MANAGEMENT AGREEMENT
MANAGEMENT AGREEMENT, dated as of May 20, 1997 by and between
COMCAST CORPORATION, a Pennsylvania corporation, with an address at 0000 Xxxxxx
Xxxxxx, Xxxxxxxxxxxx, Xxxxxxxxxxxx 00000 ("Comcast"), and COMCAST CELLULAR
COMMUNICATIONS, INC., a Delaware corporation with an address at 0000 Xxxxx
Xxxxxx Xxxxxx, Xxxxx 0000, Xxxxxxxxxx, Xxxxxxxx 00000 (including its
subsidiaries as they may exist at any time, "CCCI").
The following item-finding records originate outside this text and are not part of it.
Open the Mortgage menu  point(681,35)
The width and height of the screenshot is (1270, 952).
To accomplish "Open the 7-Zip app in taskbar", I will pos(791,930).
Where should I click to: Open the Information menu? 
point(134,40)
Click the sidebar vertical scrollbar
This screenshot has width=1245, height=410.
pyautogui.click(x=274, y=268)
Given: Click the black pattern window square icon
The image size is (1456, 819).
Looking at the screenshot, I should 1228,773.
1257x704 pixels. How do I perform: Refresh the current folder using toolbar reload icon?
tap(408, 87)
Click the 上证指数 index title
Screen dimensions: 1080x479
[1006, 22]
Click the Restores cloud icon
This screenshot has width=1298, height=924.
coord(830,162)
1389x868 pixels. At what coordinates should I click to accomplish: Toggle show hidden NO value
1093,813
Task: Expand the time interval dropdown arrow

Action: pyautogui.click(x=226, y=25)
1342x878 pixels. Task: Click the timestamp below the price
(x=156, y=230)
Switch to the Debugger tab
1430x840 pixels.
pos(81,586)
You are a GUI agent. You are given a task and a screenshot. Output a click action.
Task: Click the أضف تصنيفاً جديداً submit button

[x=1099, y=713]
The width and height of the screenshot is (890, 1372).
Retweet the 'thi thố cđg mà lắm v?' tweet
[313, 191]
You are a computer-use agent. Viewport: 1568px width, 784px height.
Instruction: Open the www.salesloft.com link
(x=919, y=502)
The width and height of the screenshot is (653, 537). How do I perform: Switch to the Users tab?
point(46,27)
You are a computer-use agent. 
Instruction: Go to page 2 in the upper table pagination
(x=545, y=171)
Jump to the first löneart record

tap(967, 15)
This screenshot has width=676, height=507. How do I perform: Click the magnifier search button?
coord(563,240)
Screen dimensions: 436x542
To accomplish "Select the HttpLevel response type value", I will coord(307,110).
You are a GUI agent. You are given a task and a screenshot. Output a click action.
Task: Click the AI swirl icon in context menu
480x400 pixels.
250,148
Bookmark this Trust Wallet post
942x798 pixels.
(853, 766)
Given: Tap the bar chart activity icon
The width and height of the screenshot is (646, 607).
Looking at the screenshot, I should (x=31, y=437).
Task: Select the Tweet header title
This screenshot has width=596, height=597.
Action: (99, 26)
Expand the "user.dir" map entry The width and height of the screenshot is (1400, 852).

WHEREAS, CCCI owns and operates certain cellular telephone
systems (the "Systems"); and
WHEREAS, Comcast is experienced in the management and
operation of cellular telephone systems, CCCI has requested Comcast to render
supervisory services in connection with the management and operation of the
Systems, and Comcast is willing to do so on the terms and conditions hereinafter
set forth;
WHEREAS, Comcast and CCCI are parties to a certain Management
Agreement, dated as of March 5, 1992 ("Original Management Agreement") and it is
the desire of the parties not to terminate said agreement as certain Zero Coupon
Notes ("Zero Notes") issued by Comcast Cellular Corporation on March 5, 1992
were repaid in full; and
WHEREAS, due to repayment in full of the Zero Notes on May 19,
1997, the parties hereto wish to supersede the Original Management Agreement
with this Agreement;
NOW THEREFORE, the parties hereto, intending to be legally
bound, agree as follows:
1. Comcast shall use its commercially reasonable efforts to
supervise and manage the development and operation of the Systems.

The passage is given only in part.